The team also found that the red, which is nonstructural, holds up in ethanol because the pigment is trapped in an array of microspheres only about one micron in diameter.

The vibrancy of P. rubroargentea’s pigmentation is demonstrated as Kariko holds samples preserved in ethanol over a photograph of the species.

Kris Snibbe/Harvard Staff Photographer

“To the best of our knowledge this is something unique, I think, in terms of spiders,” Li said. “We don’t yet know the exact chemical components of the pigment, but it appears these microspheres contribute to the stability of the red color.”

The color protections don’t end there.

“It is likely the colors’ stability is also enhanced by an outer cuticle layer,” Li said. “This is a hard-bodied spider, so that cuticle surface is relatively thick and hard, and robust, which could provide additional mechanical and chemical stability. Around the silver color, the cuticle is very uniform and transparent, but in the red area, it is modified to include additional pigment, which adds to the red color.”

The team’s analysis also uncovered evidence of an unusual phenomenon, “twinning,” in the production of the silver color. Two scientists from the Weizmann Institute, Leslie Leiserowitz and Dvir Gur, brought their expertise in crystallography to help the team identify the characteristics of atomic arrangement of these guanine crystals by using the data acquired by Li and Kariko.

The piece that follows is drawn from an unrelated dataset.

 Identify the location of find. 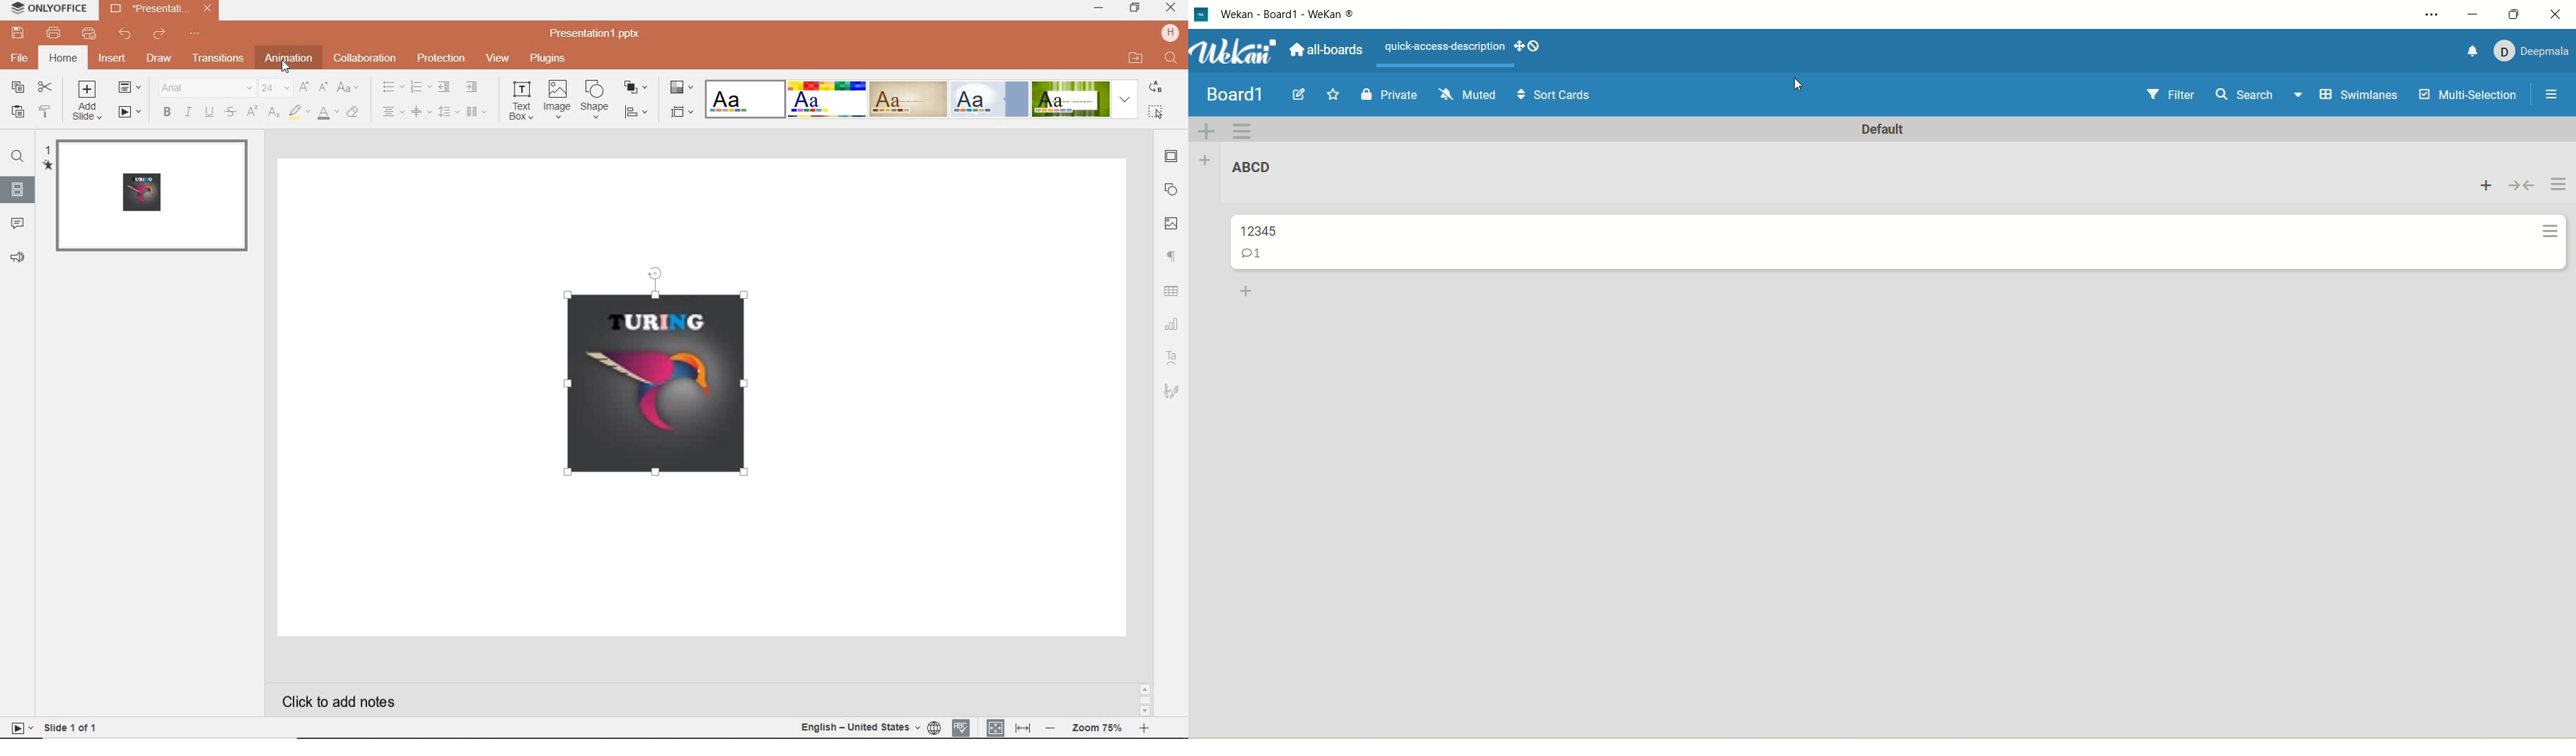
(1172, 59).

“These plates are made of guanine crystals — the same material found in reflective fish scales — but in this case, the plates are not a single crystal; there is a twinning plane that runs parallel to the orientation of the crystal. Essentially, there are two crystals facing each other so the atoms are arranged in mirror symmetry.”

Though such structures have been observed in two other animals — copepod bodies and scallop eyes — P. rubroargentea is the first known example of twinning in arachnids, Kariko said.

P. rubroargentea is also the spider that inspired Kariko to create the Spider Super Hero Program. The initiative, designed initially for pediatric oncology and hematology patients at the Floating Hospital for Children and later expanded to Harvard’s Museum of Natural History, has reached more than 200 children. Participants take part in an imaginary expedition around the world to meet many different spider species and learn about adaptations (or “superpowers”) that help them survive.

“There are many ways to be inspired by the natural world,” Kariko said. “The hope is this program can help open our eyes to the beauty and possibility from even the littlest creatures among us.”